The ville’s buildings were mostly predark framed stucco, and only desperate and haphazard measures seemed to keep them standing against a century and more of bad weather and rot. The rest were shanties slapped together out of badly cut planks and random scavvied material. The only structure in the ville that didn’t look like a hard look would blow it away was the gray stone courthouse, and the sturdy brick-and-block annex built onto it to house the population of prisoners that fed the ever-hungry gallows out front.

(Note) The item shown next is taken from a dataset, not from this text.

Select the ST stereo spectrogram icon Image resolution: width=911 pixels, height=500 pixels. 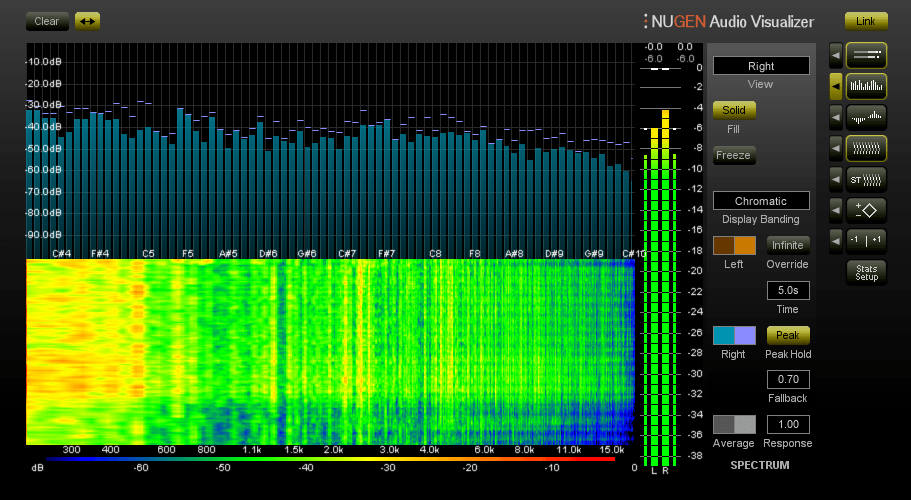(x=866, y=180)
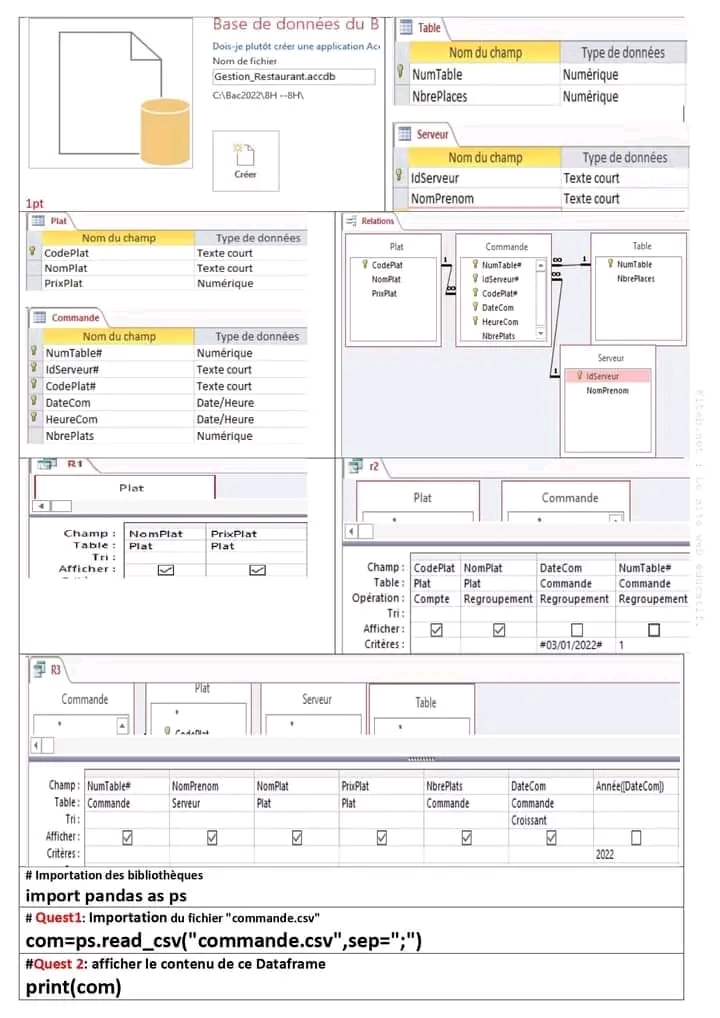The width and height of the screenshot is (720, 1018).
Task: Enable Afficher checkbox under Année([DateCom]) in R3
Action: (635, 837)
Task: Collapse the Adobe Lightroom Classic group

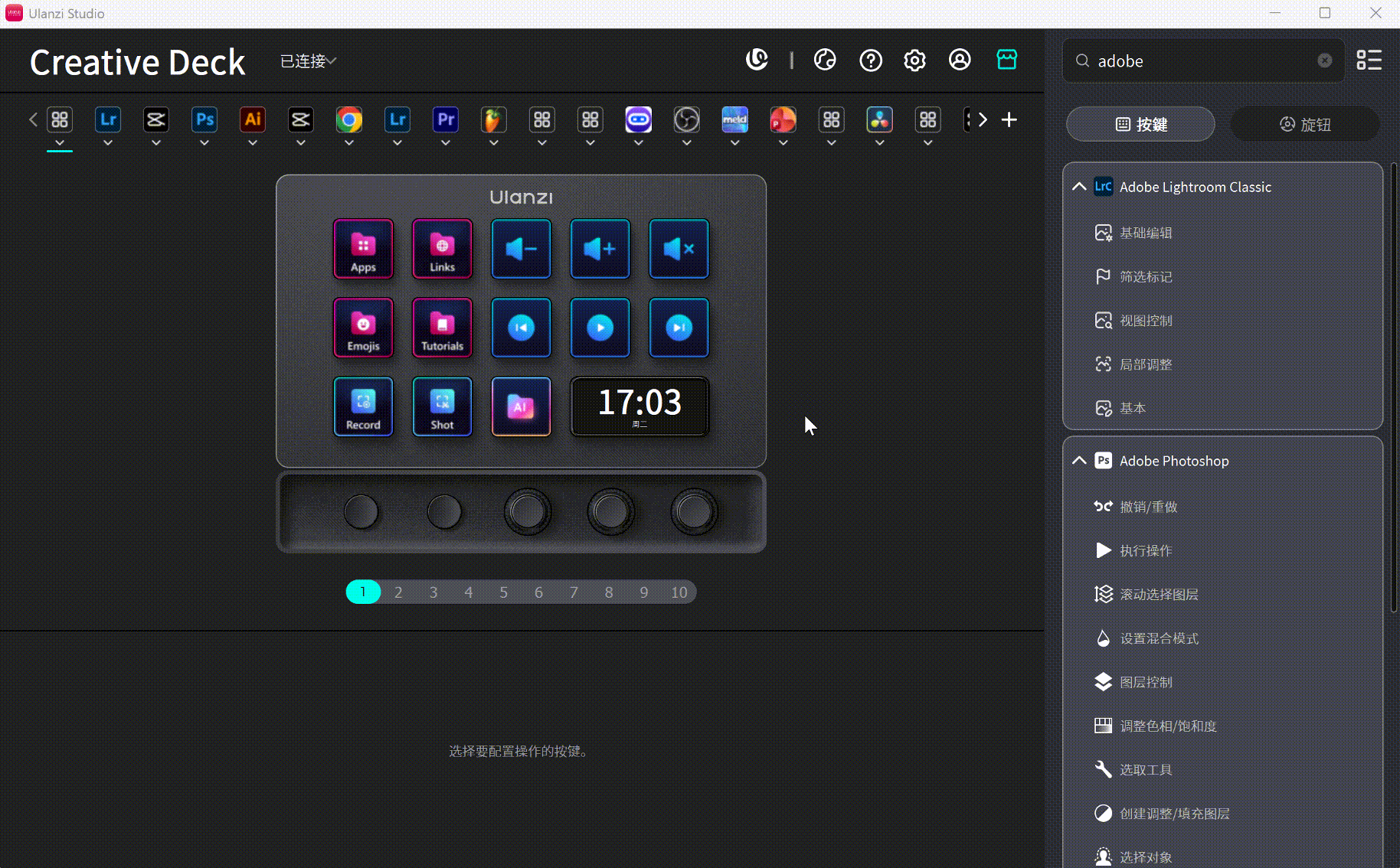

Lurking in a recessed doorway west along the street from the gallows, J.B. watched in satisfaction as the smoke billowed out from under the canvas that covered the wag bed. Doc was by the smoking wag on horseback, seeing to the getaway of Krysty and Mildred, who’d pulled off the diversion without a hitch. J.B.’s next job would commence directly.
The companions had had less than forty-eight hours from the time they’d watched a bruised and bloodied Jak being dragged out of a trading post on the ville’s outskirts by a quartet of burly sec men—who weren’t looking much better themselves—to whip together the makings of their diversion.
The wag had dropped into their laps as they withdrew into the nearby forest to regroup and plot in the gathering dusk. They’d hit a road where a six-legged catamount was still eating the guts out of the capacious overall-covered belly of the wag’s former occupant.